Data items:
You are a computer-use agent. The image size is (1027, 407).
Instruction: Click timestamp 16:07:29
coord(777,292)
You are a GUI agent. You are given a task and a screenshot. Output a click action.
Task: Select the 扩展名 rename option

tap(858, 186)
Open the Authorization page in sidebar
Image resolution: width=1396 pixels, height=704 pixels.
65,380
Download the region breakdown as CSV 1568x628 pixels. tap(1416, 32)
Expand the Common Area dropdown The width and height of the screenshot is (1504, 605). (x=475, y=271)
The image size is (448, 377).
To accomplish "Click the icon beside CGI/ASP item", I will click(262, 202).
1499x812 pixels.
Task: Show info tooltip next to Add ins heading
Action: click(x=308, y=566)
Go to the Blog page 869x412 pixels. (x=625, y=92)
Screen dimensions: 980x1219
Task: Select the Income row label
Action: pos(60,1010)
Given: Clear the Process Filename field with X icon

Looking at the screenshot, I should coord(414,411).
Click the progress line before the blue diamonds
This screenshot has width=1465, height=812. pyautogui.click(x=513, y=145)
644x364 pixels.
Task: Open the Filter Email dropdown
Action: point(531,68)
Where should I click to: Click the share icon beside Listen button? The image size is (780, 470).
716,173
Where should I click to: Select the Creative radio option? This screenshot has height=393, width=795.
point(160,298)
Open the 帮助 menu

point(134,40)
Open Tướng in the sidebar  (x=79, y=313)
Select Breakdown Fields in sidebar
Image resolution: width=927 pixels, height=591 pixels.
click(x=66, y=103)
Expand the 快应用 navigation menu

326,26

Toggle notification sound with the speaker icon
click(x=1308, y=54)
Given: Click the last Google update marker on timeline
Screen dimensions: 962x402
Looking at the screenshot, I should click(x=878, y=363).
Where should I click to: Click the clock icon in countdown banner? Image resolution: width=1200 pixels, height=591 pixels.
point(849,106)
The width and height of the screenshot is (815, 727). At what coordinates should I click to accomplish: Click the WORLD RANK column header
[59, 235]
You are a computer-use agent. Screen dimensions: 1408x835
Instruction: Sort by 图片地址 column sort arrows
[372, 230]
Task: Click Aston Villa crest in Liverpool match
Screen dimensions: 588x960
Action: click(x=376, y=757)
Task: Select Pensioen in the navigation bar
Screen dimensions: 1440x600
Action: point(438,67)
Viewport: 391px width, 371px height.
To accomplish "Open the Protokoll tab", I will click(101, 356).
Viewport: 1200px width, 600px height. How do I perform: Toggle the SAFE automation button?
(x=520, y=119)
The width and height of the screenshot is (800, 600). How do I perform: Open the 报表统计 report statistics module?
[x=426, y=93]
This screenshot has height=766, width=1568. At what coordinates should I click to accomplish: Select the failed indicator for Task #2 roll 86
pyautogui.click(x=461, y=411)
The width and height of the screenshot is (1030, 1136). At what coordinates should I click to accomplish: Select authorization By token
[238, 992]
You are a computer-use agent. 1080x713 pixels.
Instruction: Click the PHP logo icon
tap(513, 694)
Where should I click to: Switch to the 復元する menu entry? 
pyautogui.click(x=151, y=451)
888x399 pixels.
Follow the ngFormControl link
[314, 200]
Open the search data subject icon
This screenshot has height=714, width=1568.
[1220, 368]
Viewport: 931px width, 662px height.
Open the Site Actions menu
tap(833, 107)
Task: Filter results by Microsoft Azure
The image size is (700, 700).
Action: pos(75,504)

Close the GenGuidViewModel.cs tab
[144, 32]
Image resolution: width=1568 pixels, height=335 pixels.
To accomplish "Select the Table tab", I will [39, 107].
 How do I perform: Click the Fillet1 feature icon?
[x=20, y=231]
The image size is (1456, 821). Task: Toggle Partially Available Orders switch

Assignment: Make an exact copy of the data above.

Written response:
You are a computer-use agent. The image size is (1027, 407).
Instruction: Click timestamp 16:07:29
coord(777,292)
You are a GUI agent. You are given a task and a screenshot. Output a click action.
Task: Select the 扩展名 rename option

tap(858, 186)
Open the Authorization page in sidebar
Image resolution: width=1396 pixels, height=704 pixels.
65,380
Download the region breakdown as CSV 1568x628 pixels. tap(1416, 32)
Expand the Common Area dropdown The width and height of the screenshot is (1504, 605). (x=475, y=271)
The image size is (448, 377).
To accomplish "Click the icon beside CGI/ASP item", I will click(262, 202).
1499x812 pixels.
Task: Show info tooltip next to Add ins heading
Action: click(x=308, y=566)
Go to the Blog page 869x412 pixels. (x=625, y=92)
Screen dimensions: 980x1219
Task: Select the Income row label
Action: pos(60,1010)
Given: Clear the Process Filename field with X icon

Looking at the screenshot, I should coord(414,411).
Click the progress line before the blue diamonds
This screenshot has width=1465, height=812. pyautogui.click(x=513, y=145)
644x364 pixels.
Task: Open the Filter Email dropdown
Action: point(531,68)
Where should I click to: Click the share icon beside Listen button? The image size is (780, 470).
716,173
Where should I click to: Select the Creative radio option? This screenshot has height=393, width=795.
point(160,298)
Open the 帮助 menu

point(134,40)
Open Tướng in the sidebar  (x=79, y=313)
Select Breakdown Fields in sidebar
Image resolution: width=927 pixels, height=591 pixels.
click(x=66, y=103)
Expand the 快应用 navigation menu

326,26

Toggle notification sound with the speaker icon
click(x=1308, y=54)
Given: Click the last Google update marker on timeline
Screen dimensions: 962x402
Looking at the screenshot, I should click(x=878, y=363).
Where should I click to: Click the clock icon in countdown banner? Image resolution: width=1200 pixels, height=591 pixels.
point(849,106)
The width and height of the screenshot is (815, 727). At what coordinates should I click to accomplish: Click the WORLD RANK column header
[59, 235]
You are a computer-use agent. Screen dimensions: 1408x835
Instruction: Sort by 图片地址 column sort arrows
[372, 230]
Task: Click Aston Villa crest in Liverpool match
Screen dimensions: 588x960
Action: click(x=376, y=757)
Task: Select Pensioen in the navigation bar
Screen dimensions: 1440x600
Action: point(438,67)
Viewport: 391px width, 371px height.
To accomplish "Open the Protokoll tab", I will click(101, 356).
Viewport: 1200px width, 600px height. How do I perform: Toggle the SAFE automation button?
(x=520, y=119)
The width and height of the screenshot is (800, 600). How do I perform: Open the 报表统计 report statistics module?
[x=426, y=93]
This screenshot has height=766, width=1568. At what coordinates should I click to accomplish: Select the failed indicator for Task #2 roll 86
pyautogui.click(x=461, y=411)
The width and height of the screenshot is (1030, 1136). At what coordinates should I click to accomplish: Select authorization By token
[238, 992]
You are a computer-use agent. 1080x713 pixels.
Instruction: Click the PHP logo icon
tap(513, 694)
Where should I click to: Switch to the 復元する menu entry? 
pyautogui.click(x=151, y=451)
888x399 pixels.
Follow the ngFormControl link
[314, 200]
Open the search data subject icon
This screenshot has height=714, width=1568.
[1220, 368]
Viewport: 931px width, 662px height.
Open the Site Actions menu
tap(833, 107)
Task: Filter results by Microsoft Azure
The image size is (700, 700).
Action: pos(75,504)

Close the GenGuidViewModel.cs tab
[144, 32]
Image resolution: width=1568 pixels, height=335 pixels.
To accomplish "Select the Table tab", I will [39, 107].
 How do I perform: Click the Fillet1 feature icon?
[x=20, y=231]
The image size is (1456, 821). Task: Toggle Partially Available Orders switch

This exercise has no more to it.